**DOCUMENT PASSAGE:**
• • •
Output:
Customizing the Color Map
Changing the color map of the surface plot can significantly affect the visual appeal and readability of the plot. Here’s how you can customize the color map.
import matplotlib.pyplot as plt
from mpl_toolkits.mplot3d import Axes3D
import numpy as np
x = np.linspace(-5, 5, 100)
y = np.linspace(-5, 5, 100)
x, y = np.meshgrid(x, y)
z = np.cos(np.sqrt(x**2 + y**2))
fig = plt.figure()
ax = fig.add_subplot(111, projection='3d')
ax.plot_surface(x, y, z, cmap='coolwarm')
ax.set_title('Custom Color Map - how2matplotlib.com')
plt.show()
Output:
Adding Color Bar
A color bar can be added to the plot to indicate the scale of values. This is particularly useful for interpreting the colors in terms of the z-values.
import matplotlib.pyplot as plt
from mpl_toolkits.mplot3d import Axes3D
import numpy as np
x = np.linspace(-5, 5, 100)
y = np.linspace(-5, 5, 100)
x, y = np.meshgrid(x, y)
z = np.sin(np.sqrt(x**2 + y**2))
fig = plt.figure()
ax = fig.add_subplot(111, projection='3d')
surf = ax.plot_surface(x, y, z, cmap='inferno')
fig.colorbar(surf)
ax.set_title('3D Surface Plot with Color Bar - how2matplotlib.com')
plt.show()
Output:
Wireframe Plot
Instead of a surface plot, you can create a wireframe plot which only outlines the surface without filling it with color.
import matplotlib.pyplot as plt
from mpl_toolkits.mplot3d import Axes3D
import numpy as np
x = np.linspace(-5, 5, 100)
y = np.linspace(-5, 5, 100)
x, y = np.meshgrid(x, y)
z = np.sin(np.sqrt(x**2 + y**2))
fig = plt.figure()
ax = fig.add_subplot(111, projection='3d')
ax.plot_wireframe(x, y, z, color='green')
ax.set_title('Wireframe Plot - how2matplotlib.com')
plt.show()
Output:
Contour Plot Under Surface
Adding contour plots under the surface plot can help in understanding the variations along the z-axis in more detail.
• • •
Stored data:
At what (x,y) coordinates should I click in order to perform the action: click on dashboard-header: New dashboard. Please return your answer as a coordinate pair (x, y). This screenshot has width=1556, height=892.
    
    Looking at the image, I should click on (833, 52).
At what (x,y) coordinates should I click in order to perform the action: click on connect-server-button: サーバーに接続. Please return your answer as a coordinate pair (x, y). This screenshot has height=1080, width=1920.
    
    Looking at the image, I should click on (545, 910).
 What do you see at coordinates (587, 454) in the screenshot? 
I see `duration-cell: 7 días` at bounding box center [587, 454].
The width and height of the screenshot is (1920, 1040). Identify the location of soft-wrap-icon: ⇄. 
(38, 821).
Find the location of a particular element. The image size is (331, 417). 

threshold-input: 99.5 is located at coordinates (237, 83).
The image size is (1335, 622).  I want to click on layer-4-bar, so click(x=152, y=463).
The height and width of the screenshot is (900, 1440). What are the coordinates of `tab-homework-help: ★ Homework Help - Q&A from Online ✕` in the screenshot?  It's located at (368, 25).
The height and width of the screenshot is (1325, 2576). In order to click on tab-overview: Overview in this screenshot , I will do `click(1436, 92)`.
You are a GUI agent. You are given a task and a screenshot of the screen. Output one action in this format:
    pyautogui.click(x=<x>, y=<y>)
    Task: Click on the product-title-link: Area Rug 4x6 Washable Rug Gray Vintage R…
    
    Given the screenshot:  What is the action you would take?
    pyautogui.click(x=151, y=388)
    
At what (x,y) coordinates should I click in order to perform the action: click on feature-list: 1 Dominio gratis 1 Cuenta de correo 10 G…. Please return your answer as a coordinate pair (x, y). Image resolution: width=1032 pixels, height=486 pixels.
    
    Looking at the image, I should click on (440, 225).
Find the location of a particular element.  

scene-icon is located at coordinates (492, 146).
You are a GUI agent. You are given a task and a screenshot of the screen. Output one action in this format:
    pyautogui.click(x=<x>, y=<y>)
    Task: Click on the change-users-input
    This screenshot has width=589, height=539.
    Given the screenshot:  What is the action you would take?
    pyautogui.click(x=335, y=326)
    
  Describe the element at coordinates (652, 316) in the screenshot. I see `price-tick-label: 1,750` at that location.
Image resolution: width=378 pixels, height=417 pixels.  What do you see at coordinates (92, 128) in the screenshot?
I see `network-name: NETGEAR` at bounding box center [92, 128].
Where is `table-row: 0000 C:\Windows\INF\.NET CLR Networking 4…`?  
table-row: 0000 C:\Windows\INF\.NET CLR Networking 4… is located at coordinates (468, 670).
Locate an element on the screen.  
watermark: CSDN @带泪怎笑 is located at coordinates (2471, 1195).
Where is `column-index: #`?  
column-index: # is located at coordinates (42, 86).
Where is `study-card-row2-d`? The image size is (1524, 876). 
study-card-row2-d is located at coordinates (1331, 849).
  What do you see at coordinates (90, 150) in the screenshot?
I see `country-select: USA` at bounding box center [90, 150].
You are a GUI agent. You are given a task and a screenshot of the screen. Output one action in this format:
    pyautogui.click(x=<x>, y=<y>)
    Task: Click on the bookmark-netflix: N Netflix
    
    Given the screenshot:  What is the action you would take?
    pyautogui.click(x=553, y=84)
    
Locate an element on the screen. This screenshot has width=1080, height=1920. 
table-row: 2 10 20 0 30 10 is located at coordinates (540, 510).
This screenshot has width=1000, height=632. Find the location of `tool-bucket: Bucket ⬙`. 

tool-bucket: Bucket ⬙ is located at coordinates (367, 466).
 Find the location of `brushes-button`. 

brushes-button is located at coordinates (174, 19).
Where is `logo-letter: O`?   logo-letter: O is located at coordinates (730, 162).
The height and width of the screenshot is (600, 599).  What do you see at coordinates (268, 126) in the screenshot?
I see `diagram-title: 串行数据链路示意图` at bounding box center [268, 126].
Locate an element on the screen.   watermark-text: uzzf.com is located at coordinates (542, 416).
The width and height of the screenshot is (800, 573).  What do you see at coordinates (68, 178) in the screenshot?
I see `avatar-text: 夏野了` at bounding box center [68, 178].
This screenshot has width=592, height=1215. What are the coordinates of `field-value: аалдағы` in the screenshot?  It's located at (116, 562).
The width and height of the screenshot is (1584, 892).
• • •
**THINGS TO DO:**
1. Shorten the paragraph in the matplotlib tutorial that begins "A color bar can be added" into one brief sentence.
2. In the matplotlib tutorial, what color is given to the wireframe plot in its code?
3. Copy the stretch of the matplotlib tutorial from "ax.set_title('3D Surface Plot" through "it with color.".
The stored data has nothing to do with this work.

**RESULTS FOR EACH TASK:**
1. A color bar shows the scale of values on the plot, which helps you read the colors as z-values.

2. Green.

3.
ax.set_title('3D Surface Plot with Color Bar - how2matplotlib.com')
plt.show()
Output:
Wireframe Plot
Instead of a surface plot, you can create a wireframe plot which only outlines the surface without filling it with color.